As Heisenberg himself reported, the German scientists’ final experiment failed because the amount of uranium in the cubes was insufficient to trigger a sustained nuclear reaction. But Heisenberg was confident that “a slight increase in its size would have been sufficient to start off the process of energy production.” A model described in a 2009 paper bears that out, showing that the group would only have needed 50 percent more uranium cubes to get the design to work.

“If the Germans had pooled rather than divided their resources, they would have been significantly closer to creating a working reactor.”

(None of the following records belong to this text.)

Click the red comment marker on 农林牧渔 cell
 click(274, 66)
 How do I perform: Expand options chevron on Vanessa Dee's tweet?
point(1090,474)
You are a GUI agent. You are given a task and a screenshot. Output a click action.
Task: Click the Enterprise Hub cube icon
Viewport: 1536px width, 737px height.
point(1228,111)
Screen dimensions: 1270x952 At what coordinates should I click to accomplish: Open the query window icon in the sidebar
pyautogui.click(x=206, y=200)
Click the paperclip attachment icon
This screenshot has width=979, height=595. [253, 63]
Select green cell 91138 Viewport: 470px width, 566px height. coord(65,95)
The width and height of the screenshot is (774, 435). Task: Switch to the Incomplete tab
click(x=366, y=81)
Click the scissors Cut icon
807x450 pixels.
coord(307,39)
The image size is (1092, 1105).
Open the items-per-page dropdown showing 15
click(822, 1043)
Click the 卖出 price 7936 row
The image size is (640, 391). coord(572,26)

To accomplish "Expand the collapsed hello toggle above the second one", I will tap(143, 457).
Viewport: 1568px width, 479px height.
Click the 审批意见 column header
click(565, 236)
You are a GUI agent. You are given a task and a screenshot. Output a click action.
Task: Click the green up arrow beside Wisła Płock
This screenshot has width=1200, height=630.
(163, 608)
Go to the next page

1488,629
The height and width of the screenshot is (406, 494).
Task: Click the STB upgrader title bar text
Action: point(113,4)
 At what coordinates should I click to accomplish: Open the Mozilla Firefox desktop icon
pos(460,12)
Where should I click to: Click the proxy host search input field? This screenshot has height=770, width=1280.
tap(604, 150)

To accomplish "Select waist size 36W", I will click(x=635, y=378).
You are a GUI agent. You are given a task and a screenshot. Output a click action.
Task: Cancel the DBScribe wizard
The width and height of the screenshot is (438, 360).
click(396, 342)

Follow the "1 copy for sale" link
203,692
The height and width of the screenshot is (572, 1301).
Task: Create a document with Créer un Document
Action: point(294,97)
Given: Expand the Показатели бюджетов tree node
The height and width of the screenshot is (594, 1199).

During their quest, Koeth and Hiebert uncovered a box of declassified documents about German uranium in the National Archives and discovered there were about 400 other uranium cubes from a separate reactor experiment by the Gottow group. “The combined inventory would have been more than enough to have achieved criticality in the B-VIII reactor,” the authors concluded. So Germany’s secretive, isolationist approach actually hampered their nuclear program, because the two groups weren’t sharing information or resources. That said, it still might not have changed the course of the war in favor of the Axis powers, since the US Manhattan Project was fairly well advanced by then.

“Many contributing factors were likely involved in the resulting sequence of events,” the authors write. “Yet the revelation of the existence of the additional cubes makes it clear that if the Germans had pooled rather than divided their resources, they would have been significantly closer to creating a working reactor before the end of the war.”

For Koeth and Hiebert, the cubes “represent a bygone era in science” and supply crucial context to this vital period in physics history, along with other forgotten objects. “Perhaps most importantly, the story of the cubes is a lesson in scientific failure, albeit a failure worth celebrating,” they wrote.

DOI: Physics Today, 2019. 10.1063/PT.3.4202  (About DOIs).